Seventh, the critics against Carson and the DDT ban fail to deal with the most serious issues. As DDT researcher Paul Muller detailed in his Nobel lecture (he won the Nobel in 1948 for his work studying and promoting DDT), the pesticide is incredibly long-lived. When DDT breaks down, it breaks down into DDE, among other things, another deadly, long-lived toxin. While this is an advantage in some situations, it drives mosquito evolution to contribute to the ineffectiveness of the poison, and it makes it a serious problem in ecosystems, where DDT is quickly concentrated in the tissues of primary, secondary, tertiary and quaternary consumers (insects, the things that eat insects and the plants sprayed with DDT, and the things that prey on insect and plant eaters).
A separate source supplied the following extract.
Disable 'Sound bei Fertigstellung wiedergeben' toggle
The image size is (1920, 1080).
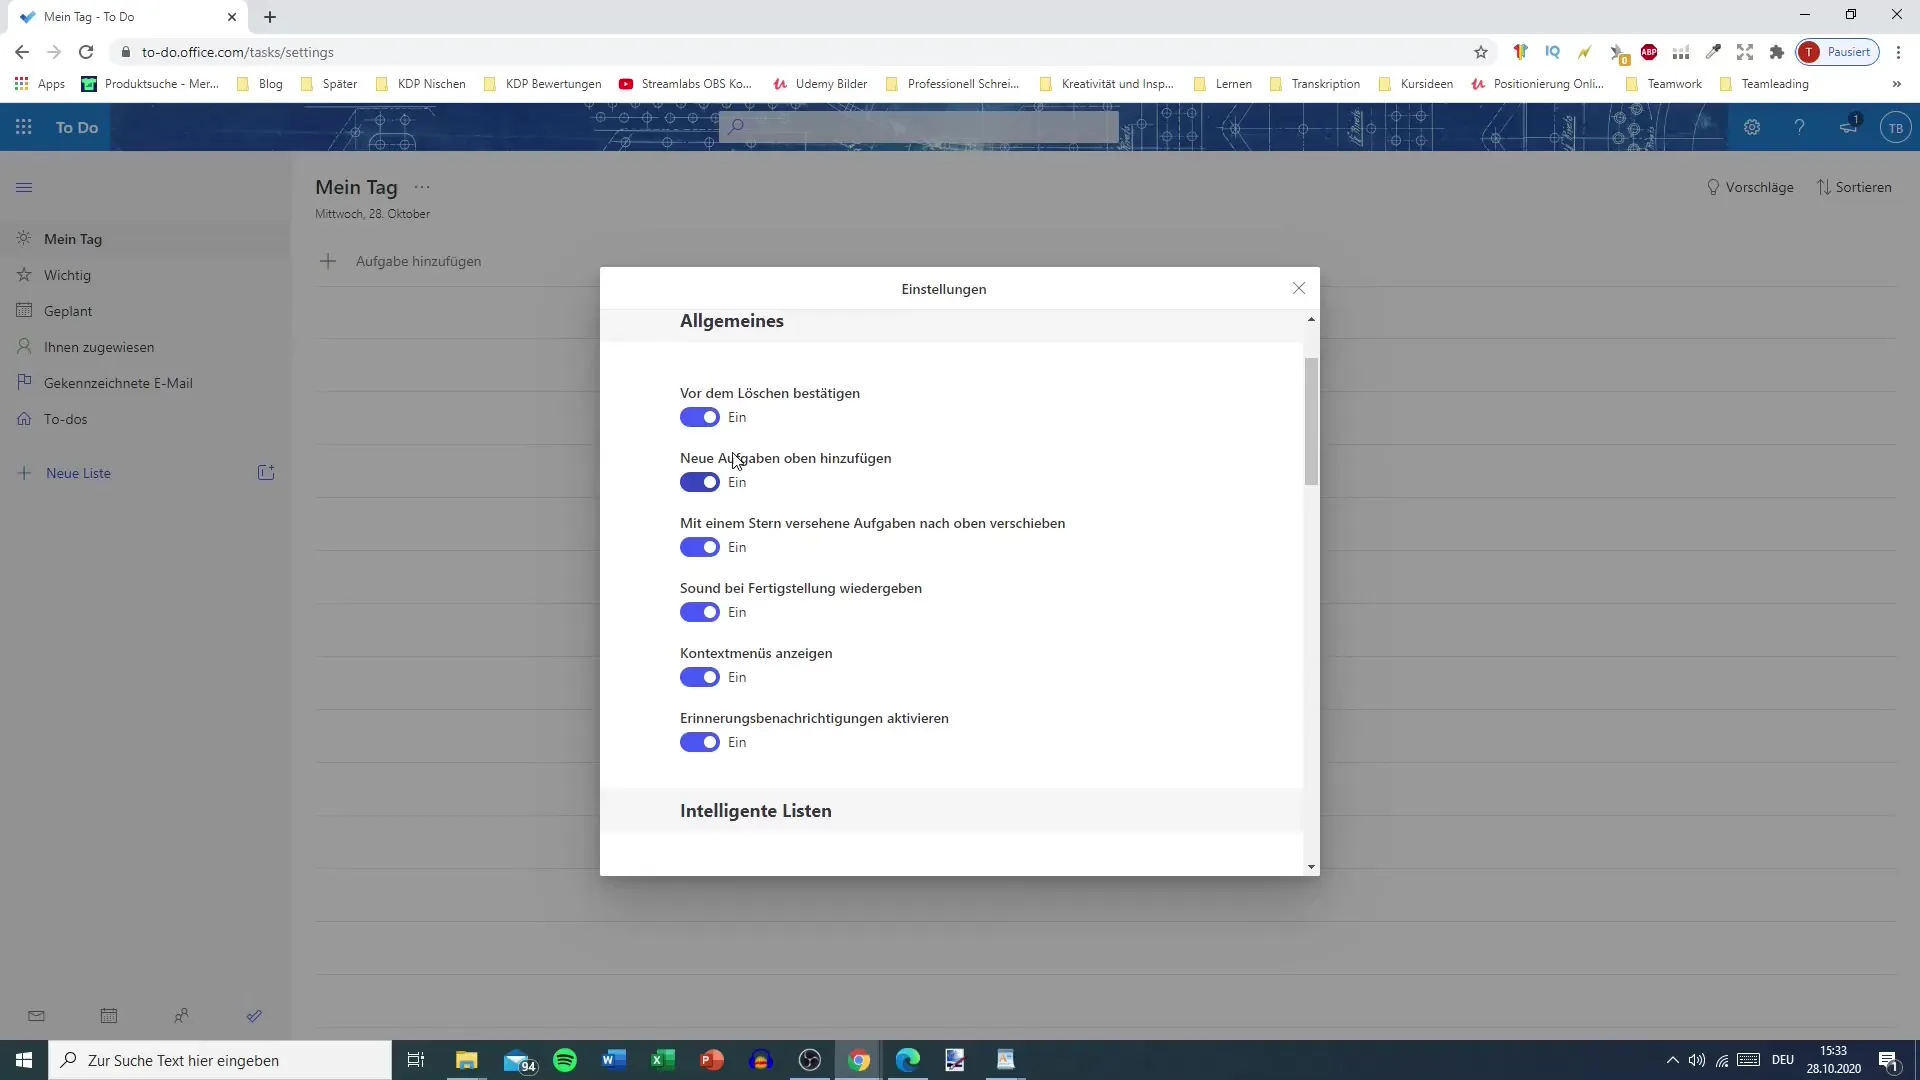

Ending indiscriminate use of DDT has led to a dramatic recovery especially of raptors in riparian environments, osprey, golden and bald eagles especially. Whatever the specific cause of the thinning egg-shells that led to the decline of these animals, the reduction of DDT proved effective in fixing the problem. The long-term effects of DDT and its breakdown compounds is still highly controversial. Some of the by-products act as hormones, especially estrogen, and there are studies that indicate DDT and its daughter by-products still affect animals today, causing bizarre growth of reproductive organs especially, rendering creatures unable to reproduce.

The case against Rachel Carson is inflated and uncorroborated by science and history. For heaven’s sake, name the post office in her honor, and let’s get on to serious stuff.

2 Responses to War on science: Spinning DDT, slandering the dead

  1. EliRabett says:

    The original sin in science denialism is tobacco. Not surprisingly it also was the source of Rachel Carson kills zillions

    Like

  2. JimV says:

    I was suspicious of the claims (favoring DDT) in the previous thread. Thank you for taking the time to research them and respond.